ECLI:NL:RBDHA:2017:5596
Rechtbank Den Haag
- Eerste aanleg - meervoudig
- Chr.A.J.F.M. Hensen
- C.W. de Wit
- A. Dantuma-Hieronymus
- Rechtspraak.nl
Vrijspraak van verdachte in jachtzaak betreffende beschermde diersoorten
Op 24 mei 2017 heeft de Rechtbank Den Haag uitspraak gedaan in een strafzaak tegen een verdachte die beschuldigd werd van het verwerven, doden en jagen op beschermde diersoorten, specifiek kuifeenden, op 31 januari 2015 in Voorschoten. De zaak kwam ter terechtzitting na verwijzing van de economische politierechter. De officier van justitie, mr. M.C. Plantenga, vorderde dat de verdachte schuldig werd bevonden aan de tenlastegelegde feiten, terwijl de verdediging, vertegenwoordigd door mr. P.C.H. van Schooten, pleitte voor vrijspraak wegens gebrek aan bewijs.
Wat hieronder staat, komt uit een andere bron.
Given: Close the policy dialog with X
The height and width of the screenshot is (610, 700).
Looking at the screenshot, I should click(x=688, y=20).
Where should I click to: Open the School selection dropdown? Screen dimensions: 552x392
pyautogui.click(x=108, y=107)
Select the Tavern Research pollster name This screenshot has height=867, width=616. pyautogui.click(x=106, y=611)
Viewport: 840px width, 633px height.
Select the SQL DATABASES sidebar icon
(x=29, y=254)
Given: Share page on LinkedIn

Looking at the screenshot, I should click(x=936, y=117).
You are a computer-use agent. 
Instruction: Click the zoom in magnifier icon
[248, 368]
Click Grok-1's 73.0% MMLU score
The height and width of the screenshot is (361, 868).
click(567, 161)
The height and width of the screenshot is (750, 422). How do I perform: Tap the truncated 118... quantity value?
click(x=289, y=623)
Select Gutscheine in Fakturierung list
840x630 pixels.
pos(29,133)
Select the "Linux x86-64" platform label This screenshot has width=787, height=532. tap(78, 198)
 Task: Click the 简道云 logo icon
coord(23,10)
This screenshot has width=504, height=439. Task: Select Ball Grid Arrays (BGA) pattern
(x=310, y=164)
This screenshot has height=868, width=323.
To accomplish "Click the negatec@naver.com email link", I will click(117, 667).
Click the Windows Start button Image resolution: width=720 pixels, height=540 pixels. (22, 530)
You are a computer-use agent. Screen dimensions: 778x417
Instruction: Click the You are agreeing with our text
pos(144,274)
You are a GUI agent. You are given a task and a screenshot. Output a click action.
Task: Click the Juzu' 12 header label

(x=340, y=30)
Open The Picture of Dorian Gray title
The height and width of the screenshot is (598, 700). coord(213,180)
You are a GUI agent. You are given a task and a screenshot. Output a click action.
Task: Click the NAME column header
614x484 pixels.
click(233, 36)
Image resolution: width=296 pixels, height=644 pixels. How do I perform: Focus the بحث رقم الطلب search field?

Tijdens de zitting werd vastgesteld dat de verdachte en medeverdachten op de betreffende dag aanwezig waren bij een jachtpartij. Een handhaver had melding gemaakt van het onder zich hebben van kuifeenden en het jagen buiten de toegestane tijd. De rechtbank beoordeelde de verklaringen van de betrokkenen en het proces-verbaal van de handhaver. Het bewijs dat de verdachte daadwerkelijk de kuifeenden had geschoten of onder zich had, kon niet worden geleverd. De rechtbank concludeerde dat er onvoldoende bewijs was om de verdachte schuldig te verklaren aan de tenlastegelegde feiten.
Uiteindelijk sprak de rechtbank de verdachte vrij van alle beschuldigingen, omdat niet wettig en overtuigend bewezen kon worden dat hij de feiten had begaan. De uitspraak werd gedaan door een meervoudige kamer, bestaande uit drie rechters, en de griffier was mr. M. Heirman-Huisman. Dit vonnis benadrukt het belang van bewijs in strafzaken en de noodzaak voor de aanklager om overtuigend bewijs te leveren voor een veroordeling.